◆ **Objective**
Please give the items again, starting with the line with "You are a computer-use agent. The width" and going on through the line with "click(255, 5)", with "Instruction" switched to "Goal" and everything else unchanged.

◆ **Provided entries**
________________________________________

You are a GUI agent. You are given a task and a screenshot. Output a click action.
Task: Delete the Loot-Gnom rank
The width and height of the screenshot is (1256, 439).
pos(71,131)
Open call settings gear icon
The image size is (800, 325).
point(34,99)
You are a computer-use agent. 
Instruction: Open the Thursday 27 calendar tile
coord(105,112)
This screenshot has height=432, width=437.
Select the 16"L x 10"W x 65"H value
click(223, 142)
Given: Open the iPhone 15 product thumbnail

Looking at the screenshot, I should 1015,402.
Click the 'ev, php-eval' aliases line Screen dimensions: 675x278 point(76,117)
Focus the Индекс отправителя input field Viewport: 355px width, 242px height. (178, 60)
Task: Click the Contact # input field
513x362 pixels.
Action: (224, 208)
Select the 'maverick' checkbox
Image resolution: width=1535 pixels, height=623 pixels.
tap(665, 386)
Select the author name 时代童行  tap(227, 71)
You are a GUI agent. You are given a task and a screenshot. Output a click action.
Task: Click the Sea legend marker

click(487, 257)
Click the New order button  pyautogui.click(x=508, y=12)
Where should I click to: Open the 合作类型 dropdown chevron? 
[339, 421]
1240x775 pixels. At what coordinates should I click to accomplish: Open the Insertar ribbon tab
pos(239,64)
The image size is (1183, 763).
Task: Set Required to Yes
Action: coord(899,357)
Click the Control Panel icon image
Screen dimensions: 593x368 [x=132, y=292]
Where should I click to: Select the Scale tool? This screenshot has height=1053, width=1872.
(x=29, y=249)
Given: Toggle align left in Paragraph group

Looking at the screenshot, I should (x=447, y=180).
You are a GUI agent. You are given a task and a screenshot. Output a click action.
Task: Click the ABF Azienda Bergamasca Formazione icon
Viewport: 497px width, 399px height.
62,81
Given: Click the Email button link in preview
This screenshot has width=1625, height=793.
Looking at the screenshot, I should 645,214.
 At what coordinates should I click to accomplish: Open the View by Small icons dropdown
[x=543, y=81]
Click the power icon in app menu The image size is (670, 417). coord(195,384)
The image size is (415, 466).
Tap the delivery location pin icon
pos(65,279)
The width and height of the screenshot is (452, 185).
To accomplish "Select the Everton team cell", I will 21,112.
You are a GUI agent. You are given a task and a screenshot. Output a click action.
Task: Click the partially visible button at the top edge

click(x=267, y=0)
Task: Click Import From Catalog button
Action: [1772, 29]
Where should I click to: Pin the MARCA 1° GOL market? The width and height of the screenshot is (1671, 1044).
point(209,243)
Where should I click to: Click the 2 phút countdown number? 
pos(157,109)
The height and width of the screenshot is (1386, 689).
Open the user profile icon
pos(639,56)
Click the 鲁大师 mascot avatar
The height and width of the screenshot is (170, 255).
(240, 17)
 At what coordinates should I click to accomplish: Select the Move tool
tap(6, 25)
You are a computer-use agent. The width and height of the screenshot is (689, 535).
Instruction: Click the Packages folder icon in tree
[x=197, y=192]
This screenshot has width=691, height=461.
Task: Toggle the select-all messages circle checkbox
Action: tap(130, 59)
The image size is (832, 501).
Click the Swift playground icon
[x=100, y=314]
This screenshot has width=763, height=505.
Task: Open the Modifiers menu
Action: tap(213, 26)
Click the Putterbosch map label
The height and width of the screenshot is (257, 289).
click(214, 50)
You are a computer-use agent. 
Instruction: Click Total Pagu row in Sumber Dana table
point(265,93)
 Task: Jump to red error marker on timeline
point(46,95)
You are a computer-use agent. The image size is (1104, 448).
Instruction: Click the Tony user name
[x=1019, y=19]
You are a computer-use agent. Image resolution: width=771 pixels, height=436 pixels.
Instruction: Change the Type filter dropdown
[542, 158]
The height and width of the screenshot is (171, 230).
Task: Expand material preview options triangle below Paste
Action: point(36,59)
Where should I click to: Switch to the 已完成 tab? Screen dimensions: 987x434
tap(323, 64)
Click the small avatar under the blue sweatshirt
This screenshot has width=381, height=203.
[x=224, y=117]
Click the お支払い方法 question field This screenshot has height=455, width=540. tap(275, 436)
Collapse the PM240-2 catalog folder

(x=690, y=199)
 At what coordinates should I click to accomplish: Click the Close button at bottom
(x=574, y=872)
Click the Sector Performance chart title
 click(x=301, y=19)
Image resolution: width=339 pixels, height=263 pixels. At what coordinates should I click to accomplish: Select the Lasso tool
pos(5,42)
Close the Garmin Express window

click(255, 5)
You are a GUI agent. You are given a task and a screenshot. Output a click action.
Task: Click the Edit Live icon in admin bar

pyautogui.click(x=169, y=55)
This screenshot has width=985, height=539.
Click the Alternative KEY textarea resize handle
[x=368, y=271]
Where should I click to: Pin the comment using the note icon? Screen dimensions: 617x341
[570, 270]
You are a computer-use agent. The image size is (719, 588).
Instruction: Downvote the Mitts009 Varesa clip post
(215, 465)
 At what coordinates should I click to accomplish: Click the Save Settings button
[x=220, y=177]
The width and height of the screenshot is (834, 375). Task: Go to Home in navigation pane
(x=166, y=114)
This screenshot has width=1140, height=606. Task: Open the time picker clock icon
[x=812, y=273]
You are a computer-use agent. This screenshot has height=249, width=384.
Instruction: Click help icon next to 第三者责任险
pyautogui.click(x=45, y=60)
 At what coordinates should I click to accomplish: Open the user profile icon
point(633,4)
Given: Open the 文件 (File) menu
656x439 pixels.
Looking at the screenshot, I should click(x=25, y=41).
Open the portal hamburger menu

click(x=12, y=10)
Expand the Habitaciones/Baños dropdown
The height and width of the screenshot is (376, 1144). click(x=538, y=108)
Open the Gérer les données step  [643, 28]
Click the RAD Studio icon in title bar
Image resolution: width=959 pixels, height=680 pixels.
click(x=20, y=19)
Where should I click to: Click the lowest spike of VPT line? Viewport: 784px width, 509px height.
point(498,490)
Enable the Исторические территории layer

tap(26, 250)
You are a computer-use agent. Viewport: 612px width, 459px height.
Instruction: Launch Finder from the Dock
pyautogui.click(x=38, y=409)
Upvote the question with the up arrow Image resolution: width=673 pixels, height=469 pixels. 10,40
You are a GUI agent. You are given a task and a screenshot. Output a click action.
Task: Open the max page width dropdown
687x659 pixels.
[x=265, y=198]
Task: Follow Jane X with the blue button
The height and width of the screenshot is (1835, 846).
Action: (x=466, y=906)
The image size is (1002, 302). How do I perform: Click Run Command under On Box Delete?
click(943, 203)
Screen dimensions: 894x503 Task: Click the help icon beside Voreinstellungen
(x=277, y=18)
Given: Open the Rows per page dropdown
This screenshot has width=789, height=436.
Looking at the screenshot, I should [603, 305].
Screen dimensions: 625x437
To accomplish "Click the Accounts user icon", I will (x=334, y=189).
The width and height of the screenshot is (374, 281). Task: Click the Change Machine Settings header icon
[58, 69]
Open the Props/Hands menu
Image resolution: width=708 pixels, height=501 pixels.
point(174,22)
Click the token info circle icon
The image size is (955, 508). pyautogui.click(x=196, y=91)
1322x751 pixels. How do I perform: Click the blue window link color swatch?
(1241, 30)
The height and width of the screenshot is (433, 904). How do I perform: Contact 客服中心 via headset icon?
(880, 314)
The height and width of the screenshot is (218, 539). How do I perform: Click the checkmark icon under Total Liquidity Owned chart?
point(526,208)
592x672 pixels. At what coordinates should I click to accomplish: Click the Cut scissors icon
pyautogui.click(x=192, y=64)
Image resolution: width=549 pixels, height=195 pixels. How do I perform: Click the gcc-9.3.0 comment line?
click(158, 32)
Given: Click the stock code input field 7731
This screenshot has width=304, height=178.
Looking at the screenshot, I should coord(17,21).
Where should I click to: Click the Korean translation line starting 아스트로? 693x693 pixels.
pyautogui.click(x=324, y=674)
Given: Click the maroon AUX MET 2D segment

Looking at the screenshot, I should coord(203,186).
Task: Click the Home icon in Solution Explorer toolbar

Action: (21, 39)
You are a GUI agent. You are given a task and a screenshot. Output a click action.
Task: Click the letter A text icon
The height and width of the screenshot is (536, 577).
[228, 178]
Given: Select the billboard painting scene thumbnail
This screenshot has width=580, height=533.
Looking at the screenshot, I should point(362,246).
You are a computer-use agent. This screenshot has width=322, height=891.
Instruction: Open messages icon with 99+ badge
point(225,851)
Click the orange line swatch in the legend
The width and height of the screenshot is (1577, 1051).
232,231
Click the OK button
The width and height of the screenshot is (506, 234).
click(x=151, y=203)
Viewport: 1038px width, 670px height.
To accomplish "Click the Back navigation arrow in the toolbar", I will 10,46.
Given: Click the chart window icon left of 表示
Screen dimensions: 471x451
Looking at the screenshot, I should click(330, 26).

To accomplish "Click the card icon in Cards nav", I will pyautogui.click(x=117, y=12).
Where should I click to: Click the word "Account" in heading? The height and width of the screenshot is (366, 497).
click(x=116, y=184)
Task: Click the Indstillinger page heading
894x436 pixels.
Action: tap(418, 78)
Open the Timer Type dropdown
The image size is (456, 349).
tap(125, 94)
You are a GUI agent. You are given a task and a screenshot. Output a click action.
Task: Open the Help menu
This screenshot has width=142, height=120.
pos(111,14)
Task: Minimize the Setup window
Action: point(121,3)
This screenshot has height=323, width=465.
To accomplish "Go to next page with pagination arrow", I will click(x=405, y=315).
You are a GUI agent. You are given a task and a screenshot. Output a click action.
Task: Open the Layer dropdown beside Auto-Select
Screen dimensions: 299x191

________________________________________

◆ **Result for this exercise**
You are a computer-use agent. The width and height of the screenshot is (689, 535).
Goal: Click the Packages folder icon in tree
[x=197, y=192]
This screenshot has width=691, height=461.
Task: Toggle the select-all messages circle checkbox
Action: tap(130, 59)
The image size is (832, 501).
Click the Swift playground icon
[x=100, y=314]
This screenshot has width=763, height=505.
Task: Open the Modifiers menu
Action: tap(213, 26)
Click the Putterbosch map label
The height and width of the screenshot is (257, 289).
click(214, 50)
You are a computer-use agent. 
Goal: Click Total Pagu row in Sumber Dana table
point(265,93)
 Task: Jump to red error marker on timeline
point(46,95)
You are a computer-use agent. The image size is (1104, 448).
Goal: Click the Tony user name
[x=1019, y=19]
You are a computer-use agent. Image resolution: width=771 pixels, height=436 pixels.
Goal: Change the Type filter dropdown
[542, 158]
The height and width of the screenshot is (171, 230).
Task: Expand material preview options triangle below Paste
Action: point(36,59)
Where should I click to: Switch to the 已完成 tab? Screen dimensions: 987x434
tap(323, 64)
Click the small avatar under the blue sweatshirt
This screenshot has width=381, height=203.
[x=224, y=117]
Click the お支払い方法 question field This screenshot has height=455, width=540. tap(275, 436)
Collapse the PM240-2 catalog folder

(x=690, y=199)
 At what coordinates should I click to accomplish: Click the Close button at bottom
(x=574, y=872)
Click the Sector Performance chart title
 click(x=301, y=19)
Image resolution: width=339 pixels, height=263 pixels. At what coordinates should I click to accomplish: Select the Lasso tool
pos(5,42)
Close the Garmin Express window

click(255, 5)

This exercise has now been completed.